* [AIM OF THE EXERCISE]
How would you put this sentence from the Cayman parrot article into Spanish: "Frank Rivera-Milán from the US Fish and Wildlife Service has been counting parrots in the Cayman Islands since Hurricane Ivan in 2004."

* [EXCERPT TO READ]
____________

The Cayman parrot is facing a combination of threats which an international expert says could see the bird extinct within forty years if action is not taken to preserve the habitat the parrots need. Frank Rivera-Milán from the US Fish and Wildlife Service has been counting parrots in the Cayman Islands since Hurricane Ivan in 2004. During a presentation of his work here over the last eight years, Rivera-Milán issued a stark warning about the national birds and the threats they face which could in the face of another catastrophic event see them disappear.
Speaking at the Department of Environment on Wednesday, the bird expert noted the local parrots' recovery in the wake of both Hurricanes Ivan and then Paloma on the Brac, which demonstrated their relative resilience to face what nature throws at them, but the birds are struggling in the face of hunting and development.
He pointed to the population on Cayman Brac, which is a sub species and on its evolutionary way to becoming a species of its own, but is at particular risk because of the rapid development of roads and subdivisions on the Brac that are destroying its already very limited habitat.
“Cayman Brac is going down the drain as development is going too fast,” Rivera-Milán warned as he pointed to the significant amount of clearance of the birds’ habitat in the last few years. He warned that there are an estimated 465 parrots left on the island but only 66 breeding pairs. He explained the rest of the birds are known as 'floaters', which are not yet producing offspring.
While the breeding pairs have remained relatively constant over the last 20 years, the decline in floater numbers, which would replace any loss of breeders, is a significant problem for the future population if there was to be another major storm, he said.

____________

* [PROVIDED MATERIAL]
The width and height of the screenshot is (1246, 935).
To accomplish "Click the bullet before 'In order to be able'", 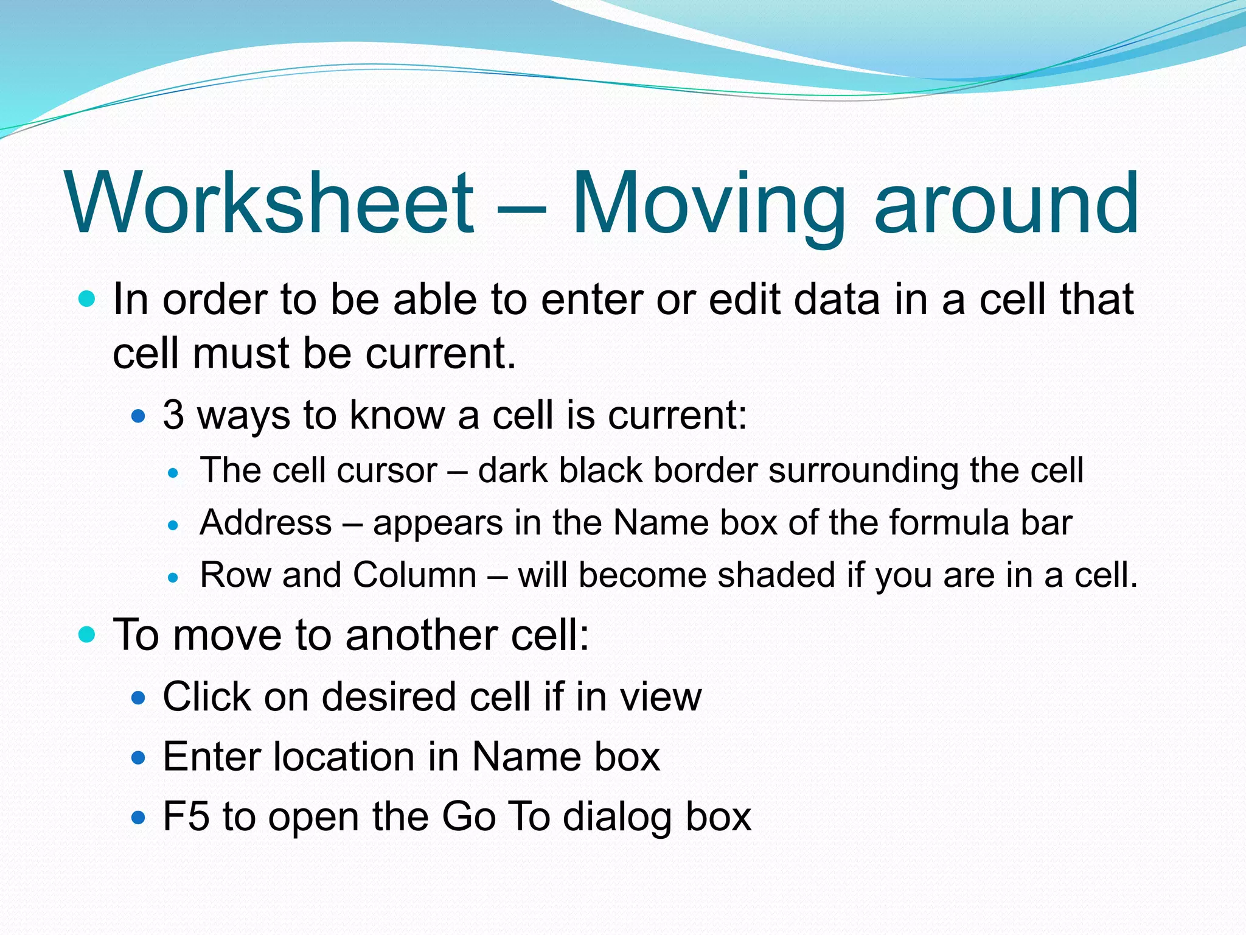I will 88,299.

____________

* [COMPLETE RESPONSE]
Frank Rivera-Milán, del Servicio de Pesca y Vida Silvestre de los Estados Unidos, ha estado contando loros en las Islas Caimán desde el huracán Iván en 2004.